Work instructions
You are asked to filter the data below and copy every line holding "field".

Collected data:
※ ※ ※
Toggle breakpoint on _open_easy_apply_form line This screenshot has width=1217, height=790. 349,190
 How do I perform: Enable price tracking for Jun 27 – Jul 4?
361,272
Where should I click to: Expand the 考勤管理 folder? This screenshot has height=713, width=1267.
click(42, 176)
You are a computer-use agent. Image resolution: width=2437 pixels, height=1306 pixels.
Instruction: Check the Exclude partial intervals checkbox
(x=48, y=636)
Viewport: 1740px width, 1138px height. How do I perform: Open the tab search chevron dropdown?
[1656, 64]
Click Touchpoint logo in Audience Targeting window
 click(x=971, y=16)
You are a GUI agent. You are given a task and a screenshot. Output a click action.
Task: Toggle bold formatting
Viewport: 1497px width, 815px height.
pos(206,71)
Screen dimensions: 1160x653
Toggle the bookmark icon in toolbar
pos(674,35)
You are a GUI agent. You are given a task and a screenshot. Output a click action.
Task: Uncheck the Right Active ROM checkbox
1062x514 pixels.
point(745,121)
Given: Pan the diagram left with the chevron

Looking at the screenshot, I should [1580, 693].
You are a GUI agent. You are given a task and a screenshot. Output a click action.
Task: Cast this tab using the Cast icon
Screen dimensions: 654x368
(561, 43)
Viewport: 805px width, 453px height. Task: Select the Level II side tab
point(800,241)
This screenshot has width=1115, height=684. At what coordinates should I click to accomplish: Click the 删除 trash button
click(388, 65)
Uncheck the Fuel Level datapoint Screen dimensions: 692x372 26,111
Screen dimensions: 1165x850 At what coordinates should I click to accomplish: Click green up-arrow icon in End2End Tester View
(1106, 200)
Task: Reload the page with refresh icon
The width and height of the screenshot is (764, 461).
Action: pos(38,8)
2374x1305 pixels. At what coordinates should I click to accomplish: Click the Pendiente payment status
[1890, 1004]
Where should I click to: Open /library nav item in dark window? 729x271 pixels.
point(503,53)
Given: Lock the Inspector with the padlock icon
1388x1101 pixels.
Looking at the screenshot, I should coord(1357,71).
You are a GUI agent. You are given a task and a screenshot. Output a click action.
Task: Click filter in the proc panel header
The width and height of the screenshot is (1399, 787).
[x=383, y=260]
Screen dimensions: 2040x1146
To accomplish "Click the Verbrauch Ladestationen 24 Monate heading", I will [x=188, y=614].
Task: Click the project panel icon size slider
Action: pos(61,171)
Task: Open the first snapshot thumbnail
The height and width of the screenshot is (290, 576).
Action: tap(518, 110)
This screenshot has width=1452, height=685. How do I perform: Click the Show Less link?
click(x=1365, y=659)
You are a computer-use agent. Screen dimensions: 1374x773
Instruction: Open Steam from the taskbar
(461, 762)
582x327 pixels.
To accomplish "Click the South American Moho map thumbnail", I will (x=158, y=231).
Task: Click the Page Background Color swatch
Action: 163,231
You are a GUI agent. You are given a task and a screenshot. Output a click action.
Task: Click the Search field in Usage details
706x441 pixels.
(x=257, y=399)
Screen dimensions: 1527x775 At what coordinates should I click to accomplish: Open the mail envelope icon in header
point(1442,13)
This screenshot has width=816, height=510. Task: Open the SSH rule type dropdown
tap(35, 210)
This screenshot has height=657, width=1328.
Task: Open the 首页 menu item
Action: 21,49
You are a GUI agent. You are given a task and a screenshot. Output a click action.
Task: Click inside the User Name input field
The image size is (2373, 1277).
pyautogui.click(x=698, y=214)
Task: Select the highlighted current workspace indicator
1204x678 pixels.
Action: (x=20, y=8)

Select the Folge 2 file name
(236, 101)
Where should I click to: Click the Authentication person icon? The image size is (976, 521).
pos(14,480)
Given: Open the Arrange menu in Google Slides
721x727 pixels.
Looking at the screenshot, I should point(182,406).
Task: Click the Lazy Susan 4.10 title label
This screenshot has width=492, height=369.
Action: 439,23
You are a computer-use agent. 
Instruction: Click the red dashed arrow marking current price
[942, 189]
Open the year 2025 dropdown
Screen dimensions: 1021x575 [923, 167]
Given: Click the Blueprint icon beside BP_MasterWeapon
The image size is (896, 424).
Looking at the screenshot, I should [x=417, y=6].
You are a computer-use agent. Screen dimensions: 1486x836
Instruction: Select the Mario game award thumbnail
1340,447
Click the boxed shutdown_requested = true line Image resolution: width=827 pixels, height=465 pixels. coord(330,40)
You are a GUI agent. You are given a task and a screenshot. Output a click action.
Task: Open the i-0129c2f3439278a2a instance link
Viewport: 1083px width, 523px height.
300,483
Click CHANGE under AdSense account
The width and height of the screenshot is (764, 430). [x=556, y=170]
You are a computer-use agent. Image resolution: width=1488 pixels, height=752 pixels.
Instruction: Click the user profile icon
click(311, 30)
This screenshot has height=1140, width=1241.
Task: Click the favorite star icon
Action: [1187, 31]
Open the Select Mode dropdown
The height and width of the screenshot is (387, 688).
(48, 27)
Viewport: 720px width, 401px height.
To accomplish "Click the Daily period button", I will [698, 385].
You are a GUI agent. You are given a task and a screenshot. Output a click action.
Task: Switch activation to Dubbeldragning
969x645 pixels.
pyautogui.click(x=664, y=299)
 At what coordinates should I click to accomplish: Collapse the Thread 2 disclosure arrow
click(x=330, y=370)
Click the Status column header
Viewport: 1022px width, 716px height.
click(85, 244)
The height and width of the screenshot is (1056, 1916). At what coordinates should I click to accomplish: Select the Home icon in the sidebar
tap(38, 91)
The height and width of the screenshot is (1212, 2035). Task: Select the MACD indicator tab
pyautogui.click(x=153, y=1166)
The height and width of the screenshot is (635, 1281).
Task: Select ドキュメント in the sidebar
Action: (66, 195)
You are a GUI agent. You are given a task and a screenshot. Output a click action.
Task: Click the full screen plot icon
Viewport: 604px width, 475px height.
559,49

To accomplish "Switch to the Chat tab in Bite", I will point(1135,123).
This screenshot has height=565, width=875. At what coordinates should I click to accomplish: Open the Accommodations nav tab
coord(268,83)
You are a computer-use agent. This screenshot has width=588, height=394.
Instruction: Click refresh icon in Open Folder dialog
※ ※ ※
Answer section
Task: Click the Search field in Usage details
Task: Click inside the User Name input field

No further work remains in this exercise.